Abstract
Endothelial injury is an early event in chronic kidney disease (CKD) leading to renal hemodynamic disorders and even glomerulosclerosis. During this process, both oxidative stress and inflammation originating from injured endothelial cells can initiate pathogenic cell-to-cell interactions via a paracrine mechanism. Accumulating evidence underscores the pivotal role of mitochondrial dysfunction as a crucial mechanism underlying endothelial dysfunction.
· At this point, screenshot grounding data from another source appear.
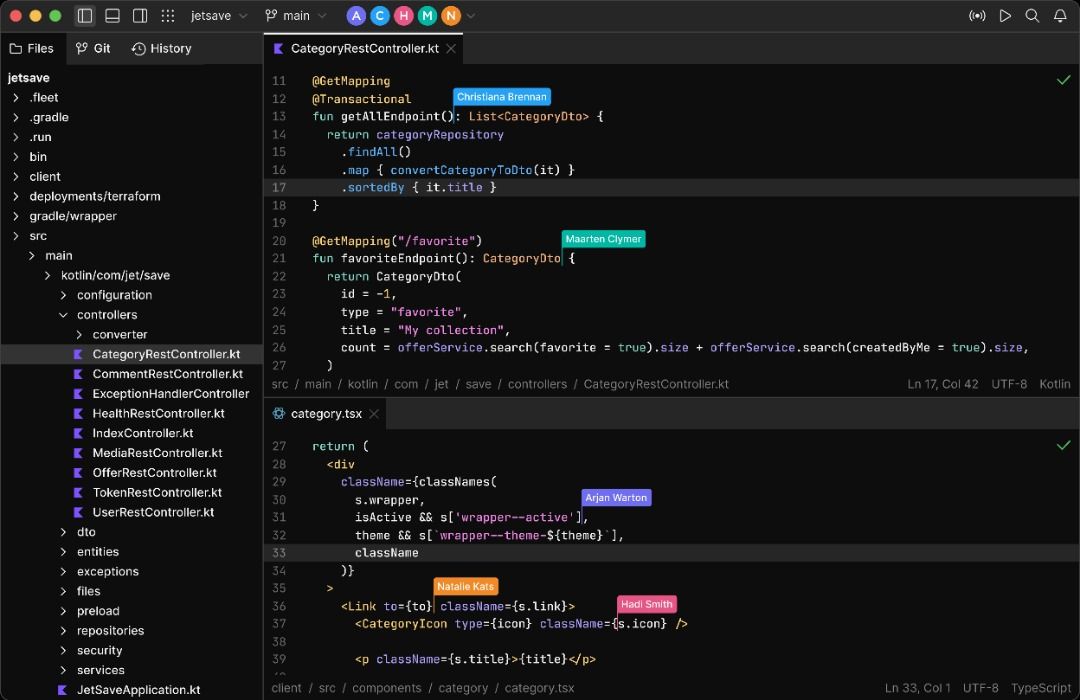Viewport: 1080px width, 700px height.
Task: Click the broadcast collaboration icon
Action: (x=977, y=15)
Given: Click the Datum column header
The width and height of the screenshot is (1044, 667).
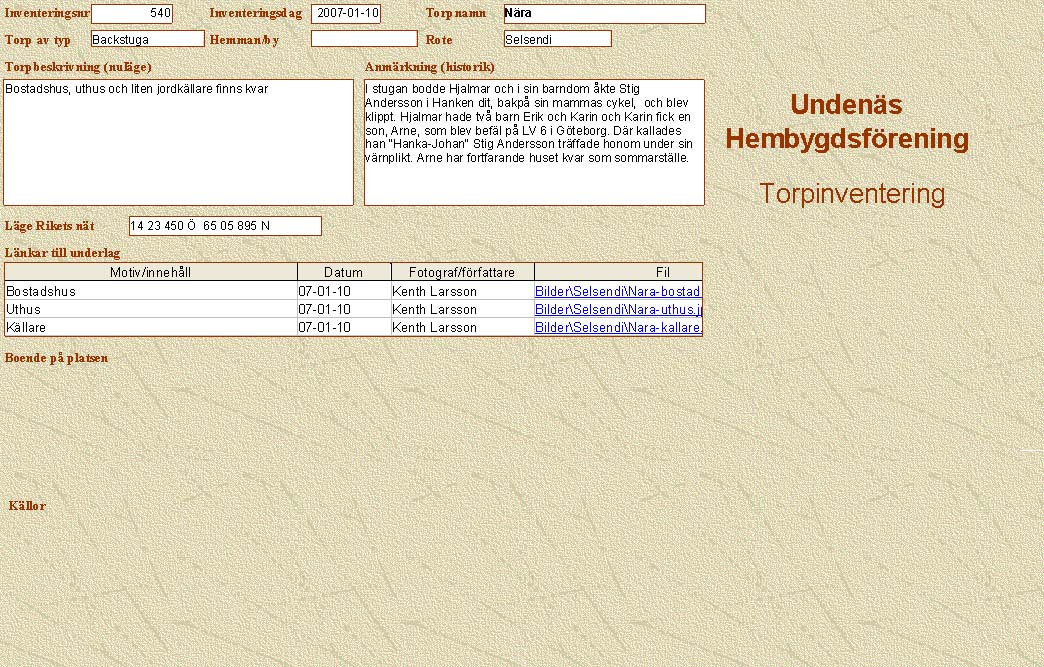Looking at the screenshot, I should pos(344,272).
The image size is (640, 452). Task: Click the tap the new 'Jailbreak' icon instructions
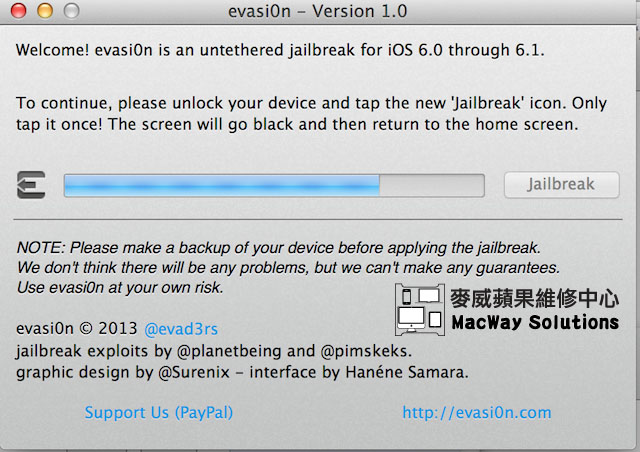pyautogui.click(x=311, y=114)
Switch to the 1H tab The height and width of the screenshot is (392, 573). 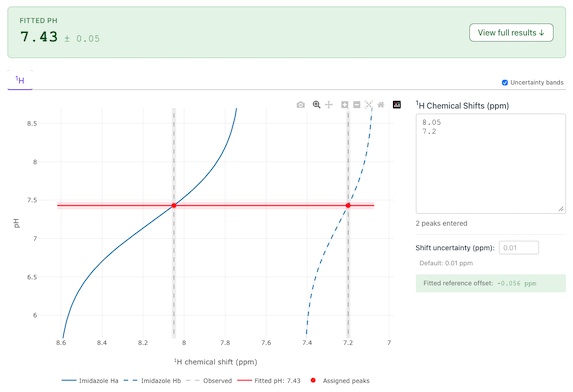coord(20,80)
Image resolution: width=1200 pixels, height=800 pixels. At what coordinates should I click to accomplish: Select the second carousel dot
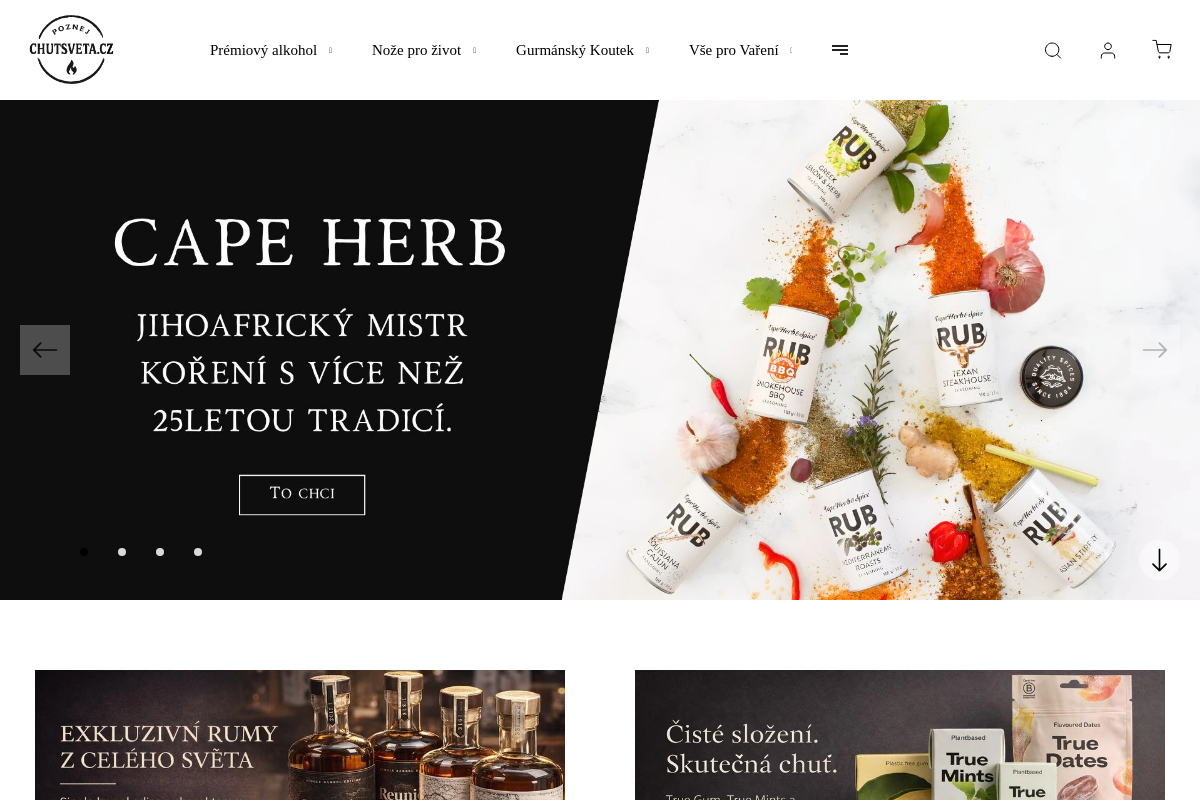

Lon protease 1 (LONP1) is a mitochondrial protease that plays a key role in maintaining mitochondrial homeostasis; however, its role in endothelial dysfunction-related renal disease is unknown. In CKD patients and mice subjected to 5/6 nephrectomy (5/6Nx), we observed decreased LONP1 expression in glomerular endothelial cells. Interestingly, endothelial cell-specific heterozygous knockout of LONP1 exacerbated glomerulosclerosis and aggravated renal function decline, proteinuria, hypertension and kidney inflammation in 5/6Nx mice. Mechanistically, our results suggest that the loss of LONP1 strikingly increased reactive oxygen species (ROS) levels by promoting the ubiquitination of mitochondrial superoxide dismutase 2 (SOD2); which in turn led to mitochondrial dysfunction and inflammation within endothelial cells. Additionally, the increase in mitochondrial ROS and subsequent production of inflammatory cytokines from damaged endothelial cells further trigger mesangial cell proliferation and podocyte injury, which together result in glomerulosclerosis and CKD progression. Taken together, our findings identify LONP1 as a therapeutic target for balancing glomerular redox, alleviating inflammation, and retarding glomerulosclerosis.
Keywords:
Endothelial cell; Glomerulosclerosis; LONP1; Redox balance; SOD2.